Similarly, low U937 cell viability was observed in the U87 conditional medium after irradiation with 1, 2, and 5 Gy, while negligible radiation damage was observed on U937 cells in the SH medium. On the other hand, co-culture of U87 + SH conditional medium promoted U937 viability at 1 Gy dose; however, a significant decline in U937 cell proliferation was observed at 2 Gy irradiation, following a slight increase in the U937 cell viability with no significant difference at a dose of 5 Gy (Figure 5B), postulating that cytokines release after U937 damage in the nerve cells under co-culture conditions might be influenced by cytokine concentration. Additional investigation on Jurkat cells showed that irradiated U87 condition medium had inhibited Jurkat cell’s activation and proliferation at doses of 1, 2, and 5 Gy doses, whereas a co-cultured, post-radiated U87 + SH conditional medium promoted the activation and proliferation of Jurkat cells at a dose of 5Gy, as observed in our previous findings (Lei et al., 2015). Taken together, these findings indicate that dose-range is strongly linked to the differential expression of different immune cells. For instance, as shown in Figure 5C, THP-1 cell and Jurkat cell activation and proliferation were directly proportional to the increasing dose, whereas U937 cell viability was inversely proportional to the higher dose.

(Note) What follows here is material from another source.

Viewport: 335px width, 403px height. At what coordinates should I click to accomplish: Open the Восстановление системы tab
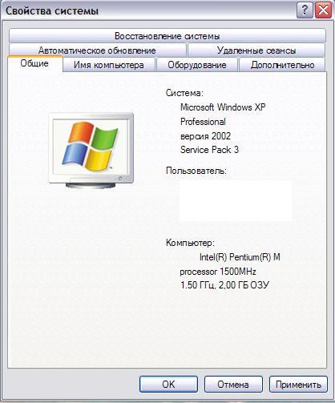coord(168,35)
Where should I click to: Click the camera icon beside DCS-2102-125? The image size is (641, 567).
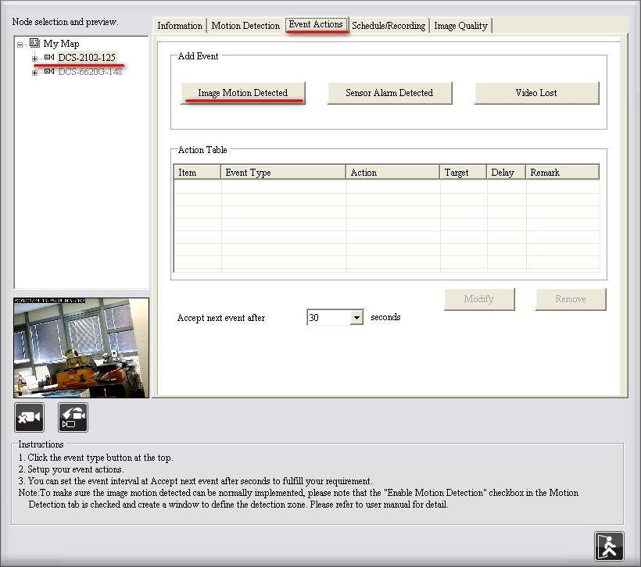click(49, 58)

During an active inflammatory response, damaged astrocytes produce cytokines to recruit monocytes (THP-1) from the peripheral immune system and differentiate into macrophages (Chanput et al., 2014). A transwell migration assay was performed to evaluate the ability of these irradiated conditioned medium co-culture glial cells to recruit THP-1 cells and their differentiation into macrophages. Our results showed that a significantly low number of THP-1 cells (p < 0.001) migrated in the irradiated conditioned medium compared to the control (Figures 5D–F). Therefore, this indicates that neural cell injury due to irradiations had promoted the viability of the monocytes but reduced monocyte invasion and migration, as previously reported by our research group (Lei et al., 2015).

Additionally, to identify the impact of irradiated conditioned medium on immune cells, we also analysed the cytokines levels in the SH-SY5Y cells, U87 cells, and co-culture U87 + SH conditional medium. Interestingly, we observed a significantly higher level of IL-2, MIG, and MIP-1α (p < 0.05) in the SH-SY5Y cells, U87 cells, and co-culture U87 + SH conditional medium, indicating that cytokines release had promoted T-cell activation and IFN-γ secretion (Figures 6A,E,F). Similarly, significantly lower levels of IL-10, MIP-1β, and IL-12/IL-23 (Figures 6B–D) in the irradiated SH-SY5Y cells, U87 cells, and co-culture U87 + SH conditional medium (p < 0.05) hint at an aggravated immunological reaction in response irradiation. Therefore, based on our results, this complex interplay between neuronal and immune cells in response to heavy ion radiation reflects the dynamic and context-dependent nature of these interactions.